ABOUT THIS EXERCISE: Continue the department news archive from the point where it stops.

SELECTED EXTRACT:

--- START ---

News Archive
See the Yale Sociology front page for the latest Department news. Current and past news items and announcements are archived below.
Stanton Wheeler Dies at 77
December 10, 2007 On Friday, very unexpectedly, Stanton Wheeler, The Ford Foundation Professor Emeritus of Law and Social Sciences, died. Stan joined Yale in 1968 and achieved a stellar reputation, among else, in the Sociology of Law, especially White Collar Crime, Adult Socialization, and the Sociology of Sports. From 1984 to 1991, he served as Member and Chair of the National Academy of Sciences on Law Enforcement and the Administration of Justice. In 1985, he served as the President of the Amateur Athletics Foundation of Los Angeles. He was a highly respected and truly beloved member of our department whom we will greatly miss. I have conveyed the condolences of all of us to his wife Marcia Chambers. Uli Mayer
Yale Law School Mourns Death of Professor Stanton Wheeler
Professor Immanuel Wallerstein Lecture: “Yesteryear: The Days of Glory of the African Liberation Movements” · December 7th, 2007
December 3, 2007 On Friday, December 7th, Yale University Library presents Professor Immanuel Wallerstein: “Yesteryear: The Days of Glory of the African Liberation Movements” (Sterling Memorial Library Lecture Hall, 128 Wall Street, 4 p.m.). This Lecture is Free and Open to the Public. Reception to Follow. Please enter the library via Wall Street. Presented in conjunction with the exhibit AMANDLA! Southern African Liberation Posters from the Collection of Immanuel Wallerstein. Memorabilia Room, Sterling Memorial Library. www.library.yale.edu
HAPPY HOLIDAYS! Department of Sociology Holiday Party · December 13th, 2007
November 8, 2007 Eat, Drink and Be Merry. You are cordially invited to the Department of Sociology Holiday Party on Thursday, December 13th, 5:00 – 7:00 PM, SOM Dining Hall (opposite Williams Hall). Family and friends invited. Be sure to bring your children. Please RSVP to: ann.fitzpatrick@yale.edu
CIQLE Workshop: Introduction to Causal Inference for Time-Varying Treatments · November 10, 2007
October 5, 2007 This one-day workshop provides a broad conceptual introduction to counterfactual causal inference for time-varying treatments as developed by Jamie Robins and colleagues in biostatistics. The workshop starts with a refresher lecture on the basics of the counterfactual approach (potential outcomes, fundamental problem of causal inference, experimental analogy, matching). Next, it introduces Judea Pearl’s directed acyclic graphs (DAG) as a powerful and remarkably intuitive tool for deriving non-parametric identification results for a wide range of causal questions. Finally, the workshop uses DAGs to explain the particular challenge of causal inference for time-varying treatments, the inadequacy of standard regression models, and intuition for one solution (marginal structural models and inverse probability of treatment weighting). For more details, visit the CIQLE Workshop page.

--- END ---

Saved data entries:
--- START ---

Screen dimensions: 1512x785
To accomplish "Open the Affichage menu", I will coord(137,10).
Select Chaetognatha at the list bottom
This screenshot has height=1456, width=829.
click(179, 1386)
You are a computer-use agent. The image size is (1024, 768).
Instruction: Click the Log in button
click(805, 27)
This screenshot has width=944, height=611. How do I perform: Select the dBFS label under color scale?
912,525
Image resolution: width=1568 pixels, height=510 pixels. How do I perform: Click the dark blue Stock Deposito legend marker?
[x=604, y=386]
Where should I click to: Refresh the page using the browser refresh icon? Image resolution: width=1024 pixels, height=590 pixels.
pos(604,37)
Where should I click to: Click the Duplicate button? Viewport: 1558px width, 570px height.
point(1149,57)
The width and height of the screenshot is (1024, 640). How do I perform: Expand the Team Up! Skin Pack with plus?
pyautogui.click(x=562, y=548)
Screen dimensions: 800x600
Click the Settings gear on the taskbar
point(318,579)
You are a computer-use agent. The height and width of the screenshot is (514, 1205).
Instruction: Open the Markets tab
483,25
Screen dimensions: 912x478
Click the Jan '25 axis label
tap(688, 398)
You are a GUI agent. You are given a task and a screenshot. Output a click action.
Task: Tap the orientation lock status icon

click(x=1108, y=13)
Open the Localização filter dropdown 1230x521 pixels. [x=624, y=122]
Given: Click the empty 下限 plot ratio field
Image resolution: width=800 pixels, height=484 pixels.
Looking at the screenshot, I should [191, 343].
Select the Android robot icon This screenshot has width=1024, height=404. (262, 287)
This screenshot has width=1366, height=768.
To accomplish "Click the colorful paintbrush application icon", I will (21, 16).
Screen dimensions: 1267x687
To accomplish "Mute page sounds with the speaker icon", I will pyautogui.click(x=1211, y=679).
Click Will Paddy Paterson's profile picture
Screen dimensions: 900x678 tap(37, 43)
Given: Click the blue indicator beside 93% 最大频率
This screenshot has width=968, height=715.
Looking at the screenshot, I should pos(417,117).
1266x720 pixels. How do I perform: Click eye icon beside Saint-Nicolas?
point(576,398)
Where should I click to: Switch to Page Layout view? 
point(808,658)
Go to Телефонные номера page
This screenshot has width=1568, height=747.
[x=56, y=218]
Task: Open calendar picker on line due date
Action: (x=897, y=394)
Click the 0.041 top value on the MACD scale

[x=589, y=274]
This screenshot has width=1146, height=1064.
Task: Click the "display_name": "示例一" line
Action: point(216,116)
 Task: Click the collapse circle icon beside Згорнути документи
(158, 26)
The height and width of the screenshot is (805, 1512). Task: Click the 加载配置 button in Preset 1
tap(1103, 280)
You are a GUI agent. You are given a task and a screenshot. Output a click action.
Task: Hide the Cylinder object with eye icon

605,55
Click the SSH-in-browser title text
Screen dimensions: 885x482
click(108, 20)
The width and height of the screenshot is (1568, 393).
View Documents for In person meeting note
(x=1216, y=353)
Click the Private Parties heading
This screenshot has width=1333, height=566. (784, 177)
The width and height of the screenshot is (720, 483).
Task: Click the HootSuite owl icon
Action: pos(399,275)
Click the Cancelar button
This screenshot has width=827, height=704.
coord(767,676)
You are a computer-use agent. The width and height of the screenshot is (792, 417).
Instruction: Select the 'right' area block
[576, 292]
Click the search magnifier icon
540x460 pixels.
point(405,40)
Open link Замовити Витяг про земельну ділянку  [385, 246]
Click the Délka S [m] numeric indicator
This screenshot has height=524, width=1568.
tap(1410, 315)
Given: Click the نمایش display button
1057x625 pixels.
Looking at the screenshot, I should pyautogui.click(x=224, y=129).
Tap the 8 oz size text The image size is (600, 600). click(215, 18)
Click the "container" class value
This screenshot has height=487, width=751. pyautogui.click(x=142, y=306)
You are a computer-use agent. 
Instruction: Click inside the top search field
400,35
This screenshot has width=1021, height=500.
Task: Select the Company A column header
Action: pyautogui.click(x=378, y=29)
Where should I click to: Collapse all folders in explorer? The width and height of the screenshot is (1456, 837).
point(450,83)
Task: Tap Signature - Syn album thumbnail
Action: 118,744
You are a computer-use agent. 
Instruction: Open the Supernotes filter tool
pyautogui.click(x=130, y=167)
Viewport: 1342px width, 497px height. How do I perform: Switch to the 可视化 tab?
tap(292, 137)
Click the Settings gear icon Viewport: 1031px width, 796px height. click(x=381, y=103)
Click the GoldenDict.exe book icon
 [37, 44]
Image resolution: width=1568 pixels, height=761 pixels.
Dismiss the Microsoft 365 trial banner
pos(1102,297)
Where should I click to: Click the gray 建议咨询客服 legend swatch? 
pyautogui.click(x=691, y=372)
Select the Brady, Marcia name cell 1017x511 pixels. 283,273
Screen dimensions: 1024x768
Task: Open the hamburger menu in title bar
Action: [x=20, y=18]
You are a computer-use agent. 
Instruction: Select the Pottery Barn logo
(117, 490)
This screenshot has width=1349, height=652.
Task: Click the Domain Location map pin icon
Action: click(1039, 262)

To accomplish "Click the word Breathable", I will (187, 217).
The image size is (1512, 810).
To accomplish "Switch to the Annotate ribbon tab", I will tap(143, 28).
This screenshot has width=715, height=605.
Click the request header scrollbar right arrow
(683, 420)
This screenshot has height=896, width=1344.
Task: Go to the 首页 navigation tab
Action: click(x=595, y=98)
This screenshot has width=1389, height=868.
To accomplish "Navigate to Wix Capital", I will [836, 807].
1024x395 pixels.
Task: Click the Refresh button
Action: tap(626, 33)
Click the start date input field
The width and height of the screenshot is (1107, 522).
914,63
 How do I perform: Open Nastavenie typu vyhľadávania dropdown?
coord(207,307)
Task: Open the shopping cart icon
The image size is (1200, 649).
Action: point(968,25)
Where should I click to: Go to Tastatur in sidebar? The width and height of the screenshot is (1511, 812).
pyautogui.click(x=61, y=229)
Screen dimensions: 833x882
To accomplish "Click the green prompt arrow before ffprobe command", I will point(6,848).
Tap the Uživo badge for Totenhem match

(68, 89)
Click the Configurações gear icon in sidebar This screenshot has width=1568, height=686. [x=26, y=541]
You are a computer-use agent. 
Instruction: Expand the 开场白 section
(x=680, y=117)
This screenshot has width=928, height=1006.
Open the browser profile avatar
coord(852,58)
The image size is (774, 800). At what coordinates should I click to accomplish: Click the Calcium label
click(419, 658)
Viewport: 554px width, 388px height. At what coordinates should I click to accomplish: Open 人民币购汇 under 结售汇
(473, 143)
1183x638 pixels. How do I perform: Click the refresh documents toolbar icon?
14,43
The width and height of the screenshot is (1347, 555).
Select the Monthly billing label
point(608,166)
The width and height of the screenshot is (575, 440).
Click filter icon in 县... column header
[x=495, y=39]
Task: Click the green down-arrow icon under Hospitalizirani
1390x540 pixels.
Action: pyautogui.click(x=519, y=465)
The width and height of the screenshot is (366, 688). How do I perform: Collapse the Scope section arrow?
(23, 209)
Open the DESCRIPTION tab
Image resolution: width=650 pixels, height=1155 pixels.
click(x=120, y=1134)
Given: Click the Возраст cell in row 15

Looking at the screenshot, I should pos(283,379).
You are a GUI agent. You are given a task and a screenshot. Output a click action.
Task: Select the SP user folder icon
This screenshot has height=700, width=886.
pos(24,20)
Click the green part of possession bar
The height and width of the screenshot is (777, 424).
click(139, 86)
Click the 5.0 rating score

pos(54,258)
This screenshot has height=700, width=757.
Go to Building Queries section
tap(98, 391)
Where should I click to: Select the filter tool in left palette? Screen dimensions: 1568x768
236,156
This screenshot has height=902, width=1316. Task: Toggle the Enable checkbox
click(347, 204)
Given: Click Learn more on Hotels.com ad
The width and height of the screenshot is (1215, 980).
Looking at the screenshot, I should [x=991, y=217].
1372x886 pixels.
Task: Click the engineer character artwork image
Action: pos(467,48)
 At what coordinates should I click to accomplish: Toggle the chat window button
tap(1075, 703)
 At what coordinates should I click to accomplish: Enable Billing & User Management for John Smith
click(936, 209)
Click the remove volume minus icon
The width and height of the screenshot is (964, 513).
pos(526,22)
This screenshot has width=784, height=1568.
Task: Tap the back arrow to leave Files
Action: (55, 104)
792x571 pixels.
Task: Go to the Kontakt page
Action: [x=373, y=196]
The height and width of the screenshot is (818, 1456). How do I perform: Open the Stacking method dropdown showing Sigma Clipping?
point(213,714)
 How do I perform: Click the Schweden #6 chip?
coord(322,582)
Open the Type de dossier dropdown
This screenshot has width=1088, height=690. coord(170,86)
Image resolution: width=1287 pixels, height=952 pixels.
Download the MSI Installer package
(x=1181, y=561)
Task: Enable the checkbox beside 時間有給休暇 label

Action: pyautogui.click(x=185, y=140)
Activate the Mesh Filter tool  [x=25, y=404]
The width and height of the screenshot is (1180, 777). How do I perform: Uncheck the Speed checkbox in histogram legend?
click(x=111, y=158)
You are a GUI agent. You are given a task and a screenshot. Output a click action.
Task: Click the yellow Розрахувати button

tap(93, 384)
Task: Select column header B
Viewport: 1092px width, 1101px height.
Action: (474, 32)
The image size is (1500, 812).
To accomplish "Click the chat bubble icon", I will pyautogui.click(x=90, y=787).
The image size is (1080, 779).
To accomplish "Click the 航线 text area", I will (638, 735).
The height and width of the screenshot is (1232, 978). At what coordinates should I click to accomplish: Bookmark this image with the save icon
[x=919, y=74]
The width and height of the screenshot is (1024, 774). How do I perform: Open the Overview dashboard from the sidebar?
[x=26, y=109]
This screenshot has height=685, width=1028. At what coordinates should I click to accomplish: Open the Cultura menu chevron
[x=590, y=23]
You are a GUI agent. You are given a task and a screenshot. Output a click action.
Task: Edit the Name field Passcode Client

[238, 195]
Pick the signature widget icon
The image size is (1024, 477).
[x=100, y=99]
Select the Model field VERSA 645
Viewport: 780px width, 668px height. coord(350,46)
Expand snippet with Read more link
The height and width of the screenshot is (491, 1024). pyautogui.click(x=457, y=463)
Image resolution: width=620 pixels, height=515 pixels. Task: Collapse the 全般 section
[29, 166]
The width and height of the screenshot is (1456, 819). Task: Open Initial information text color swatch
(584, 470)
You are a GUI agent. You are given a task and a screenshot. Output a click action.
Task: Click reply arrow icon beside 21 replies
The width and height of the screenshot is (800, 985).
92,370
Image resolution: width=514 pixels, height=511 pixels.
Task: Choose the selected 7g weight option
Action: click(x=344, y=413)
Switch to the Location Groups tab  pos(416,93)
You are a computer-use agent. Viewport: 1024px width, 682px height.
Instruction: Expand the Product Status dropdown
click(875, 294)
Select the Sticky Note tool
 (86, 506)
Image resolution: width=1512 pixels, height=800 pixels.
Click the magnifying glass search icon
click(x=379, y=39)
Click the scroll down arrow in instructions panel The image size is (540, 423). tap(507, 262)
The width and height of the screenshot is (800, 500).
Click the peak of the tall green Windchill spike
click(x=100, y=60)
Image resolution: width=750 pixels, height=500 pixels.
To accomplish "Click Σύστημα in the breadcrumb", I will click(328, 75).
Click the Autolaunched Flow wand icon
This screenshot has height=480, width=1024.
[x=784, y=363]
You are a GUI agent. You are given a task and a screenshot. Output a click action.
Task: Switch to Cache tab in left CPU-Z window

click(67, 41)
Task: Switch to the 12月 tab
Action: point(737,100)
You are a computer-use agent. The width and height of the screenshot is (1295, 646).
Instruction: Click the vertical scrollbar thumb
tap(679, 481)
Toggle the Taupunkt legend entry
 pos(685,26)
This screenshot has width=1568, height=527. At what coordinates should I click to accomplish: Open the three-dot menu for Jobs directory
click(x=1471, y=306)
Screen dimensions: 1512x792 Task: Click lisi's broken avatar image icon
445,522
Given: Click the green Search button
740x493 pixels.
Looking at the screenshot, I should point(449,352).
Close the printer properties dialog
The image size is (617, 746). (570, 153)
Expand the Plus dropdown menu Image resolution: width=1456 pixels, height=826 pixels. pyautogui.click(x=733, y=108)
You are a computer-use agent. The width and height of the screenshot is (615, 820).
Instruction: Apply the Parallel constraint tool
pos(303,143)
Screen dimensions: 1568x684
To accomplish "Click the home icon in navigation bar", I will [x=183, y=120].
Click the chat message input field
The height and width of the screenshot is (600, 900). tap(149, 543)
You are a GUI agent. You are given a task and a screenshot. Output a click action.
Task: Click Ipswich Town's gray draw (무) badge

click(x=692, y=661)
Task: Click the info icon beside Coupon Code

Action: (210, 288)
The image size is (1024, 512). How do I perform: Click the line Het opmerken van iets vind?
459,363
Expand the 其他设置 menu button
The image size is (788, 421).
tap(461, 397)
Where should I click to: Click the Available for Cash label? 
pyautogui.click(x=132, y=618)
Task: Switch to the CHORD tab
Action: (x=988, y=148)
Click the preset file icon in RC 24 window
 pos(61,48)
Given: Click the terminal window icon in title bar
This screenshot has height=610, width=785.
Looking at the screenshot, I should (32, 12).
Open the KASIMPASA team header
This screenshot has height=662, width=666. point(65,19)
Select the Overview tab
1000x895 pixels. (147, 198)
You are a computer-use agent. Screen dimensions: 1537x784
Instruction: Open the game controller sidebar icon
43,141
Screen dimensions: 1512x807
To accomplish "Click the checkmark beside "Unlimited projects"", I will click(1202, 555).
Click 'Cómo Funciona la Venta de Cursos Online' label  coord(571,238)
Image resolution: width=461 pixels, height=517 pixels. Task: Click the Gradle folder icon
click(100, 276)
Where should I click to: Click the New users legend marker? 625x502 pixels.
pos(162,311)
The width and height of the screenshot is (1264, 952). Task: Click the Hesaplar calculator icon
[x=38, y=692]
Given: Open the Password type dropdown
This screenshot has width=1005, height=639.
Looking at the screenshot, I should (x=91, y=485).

--- END ---

WRITTEN RESPONSE:
Hollingshead Lecture: Hans Joas · November 2, 2007
September 12, 2007 On Friday, November 2, Hans Joas will deliver the Department's annual Hollingshead Lecture, with a talk entitled “Violence and Human Dignity: The Experience of Violence and the Genesis of Values” (HGS Room 211, 320 York Street, 5-6:30 p.m.). Professor Joas is Professor of Sociology and Social Thought at the University of Chicago, and Director of the Max Weber Center for Advanced Cultural and Social Studies at the University of Erfurt, Germany.
Department of Sociology Reception · September 23, 2007
September 12, 2007 On Sunday, September 23rd, 4:00-6:00pm, the Department of Sociology welcomes Professors Elijah Anderson and Richard Breen, the new graduate students, new staff, and our visitors to celebrate the beginning of the fall semester. Presidents' Room, Memorial Hall (corner of Grove and College). Spouses and Guests welcome. RSVP: 203-432-3320 or ann.fitzpatrick@yale.edu.
Elijah Anderson Joins Yale Sociology Faculty
July 1, 2007 Elijah Anderson joined the Department of Sociology in July, 2007. He is one of the nation’s most respected and influential sociologists in the field of black urban studies. Anderson is the author, among many other publications, of A Place on the Corner: A Study of Black Street Corner Men (1978; 2nd ed. 2002), Streetwise: Race, Class and Change in an Urban Community (1990) and The Code of the Street: Decency, Violence and the Moral Life of the Inner City (1999). He is currently working on a monograph on the black middle class. Before coming to Yale, Anderson was the Charles and William L. Day Distinguished Professor of the Social Sciences and Professor of Sociology at the University of Pennsylvania, where he first began teaching in 1975. Prior to his appointment at Penn, he taught at Swarthmore College. Among the awards and honors Anderson has received are the American Sociological Association’s Robert E. Park Award, the Lindback Award for Distinguished Teaching at the University of Pennsylvania and the 2000 Komarovsky Award. He was also named the Robin M. Williams, Jr., Distinguished Lecturer for 1999–2000 by the Eastern Sociological Association. He has served as Vice-President of the American Sociological Association. (See also: Philadelphia Inquirer story.)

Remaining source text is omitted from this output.